Rapid breathing and high heart rate.
Not passing urine for the whole day.
Nausea and vomiting.
If you suspect you may have sepsis, visit your nearest hospital immediately.
Still, even if you do not show any of the symptoms, a number of useful habits can help prevent sepsis:
Keep up good personal hygiene, like washing your hands. Sepsis derives from infection which in turn derives from the spread of bacteria, fungi and protozoa. By washing your hands, you limit your exposure to anything that could instigate sepsis.
Vaccinate yourself and your children. Similarly to hand-washing, vaccination will provide protection against sepsis-inducing bacteria.

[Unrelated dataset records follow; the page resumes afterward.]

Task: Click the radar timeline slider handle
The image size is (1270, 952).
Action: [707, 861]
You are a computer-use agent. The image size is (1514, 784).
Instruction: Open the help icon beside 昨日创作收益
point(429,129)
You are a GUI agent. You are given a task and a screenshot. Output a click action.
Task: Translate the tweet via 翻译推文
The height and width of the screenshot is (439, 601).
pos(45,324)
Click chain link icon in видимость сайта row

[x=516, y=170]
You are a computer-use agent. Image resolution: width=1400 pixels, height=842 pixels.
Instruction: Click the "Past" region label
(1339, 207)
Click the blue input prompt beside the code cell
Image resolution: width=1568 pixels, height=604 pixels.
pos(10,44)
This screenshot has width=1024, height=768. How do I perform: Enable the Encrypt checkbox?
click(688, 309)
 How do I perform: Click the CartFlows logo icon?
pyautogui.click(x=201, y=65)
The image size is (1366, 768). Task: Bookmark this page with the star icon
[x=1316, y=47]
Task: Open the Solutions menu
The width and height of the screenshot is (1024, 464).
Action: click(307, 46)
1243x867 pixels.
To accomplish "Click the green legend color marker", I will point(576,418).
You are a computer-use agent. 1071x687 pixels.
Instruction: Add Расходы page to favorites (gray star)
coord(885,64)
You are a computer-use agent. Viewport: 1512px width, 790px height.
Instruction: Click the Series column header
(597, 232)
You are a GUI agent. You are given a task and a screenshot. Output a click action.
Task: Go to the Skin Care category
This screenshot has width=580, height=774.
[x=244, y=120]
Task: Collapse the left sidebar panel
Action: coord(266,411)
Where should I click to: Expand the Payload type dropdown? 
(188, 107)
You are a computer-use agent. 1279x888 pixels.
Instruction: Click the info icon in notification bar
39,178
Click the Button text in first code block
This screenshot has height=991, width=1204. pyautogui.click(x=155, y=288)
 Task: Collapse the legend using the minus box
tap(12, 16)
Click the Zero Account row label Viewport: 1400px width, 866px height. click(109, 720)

Patients without spleen are in greater risk of developing sepsis. Patients who were born without a spleen, or lost it at some point in their life, should be vaccinated and enhance their awareness on sepsis as much as possible in order to protect themselves.
Don’t take antibiotics when you don’t need them. Overconsumption of antibiotics results to bacteria adapting to them and developing antibiotic resistance, rendering the antibiotics useless. Antibiotics are vital in treating sepsis and the spread of antibiotic-resistant bacteria means that appropriate treatments are being limited.